**Listed records**
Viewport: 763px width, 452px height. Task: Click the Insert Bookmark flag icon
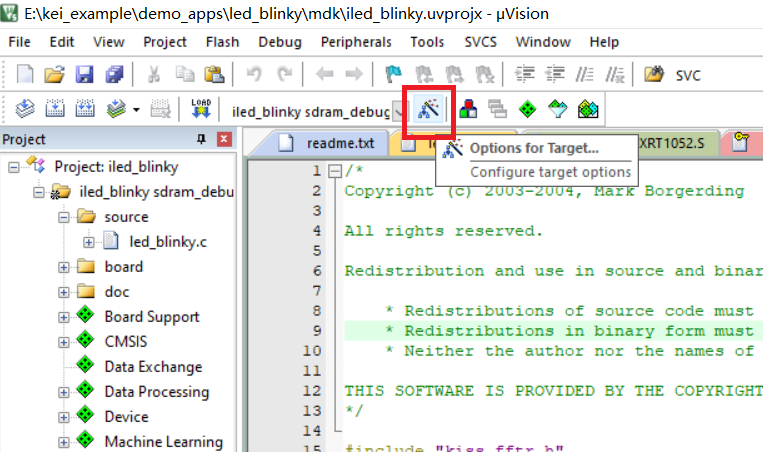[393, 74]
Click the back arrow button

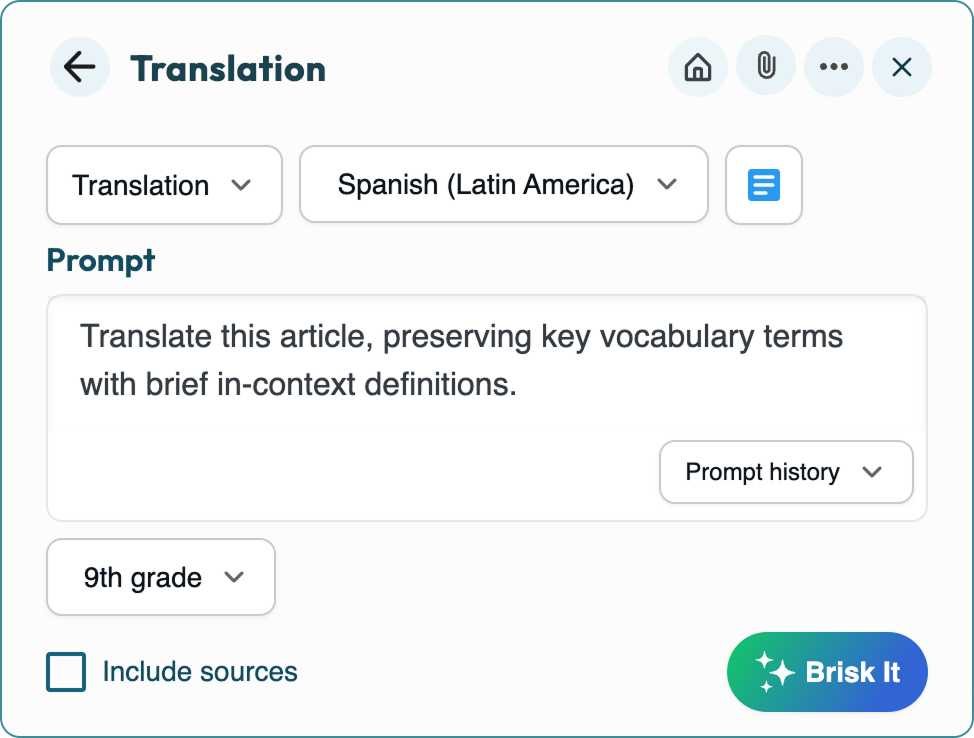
* * *
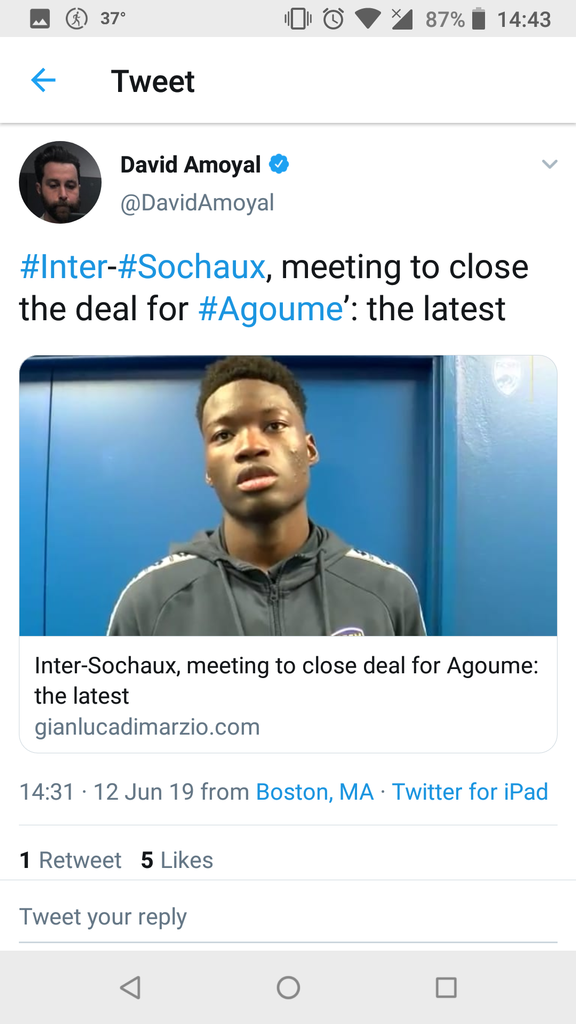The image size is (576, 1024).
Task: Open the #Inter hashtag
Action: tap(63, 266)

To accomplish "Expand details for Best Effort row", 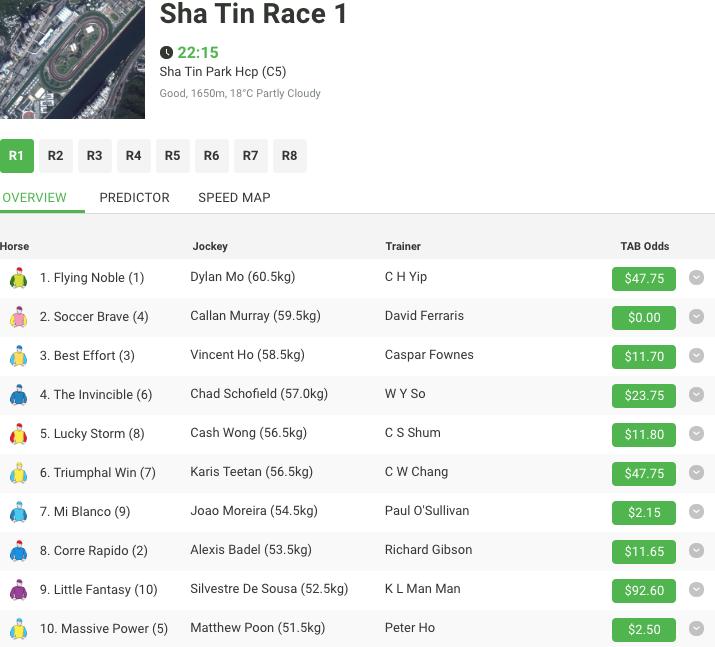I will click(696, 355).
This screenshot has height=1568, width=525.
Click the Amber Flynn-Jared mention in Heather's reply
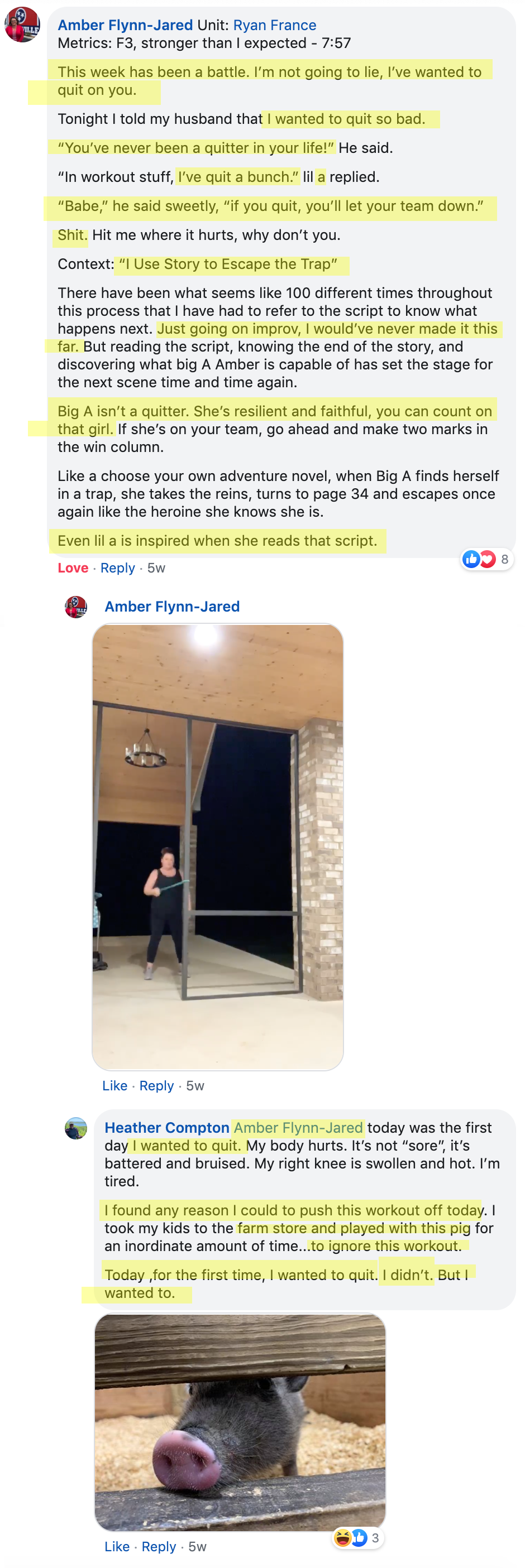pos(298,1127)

**Assigned task**
Although the records above contain pictures, the copy should not; retype exactly the lines from the one containing "Viewport: 763px width, 452px" through the one containing "Click the back arrow button".

**Task output**
Viewport: 763px width, 452px height. Task: Click the Insert Bookmark flag icon
[393, 74]
Click the back arrow button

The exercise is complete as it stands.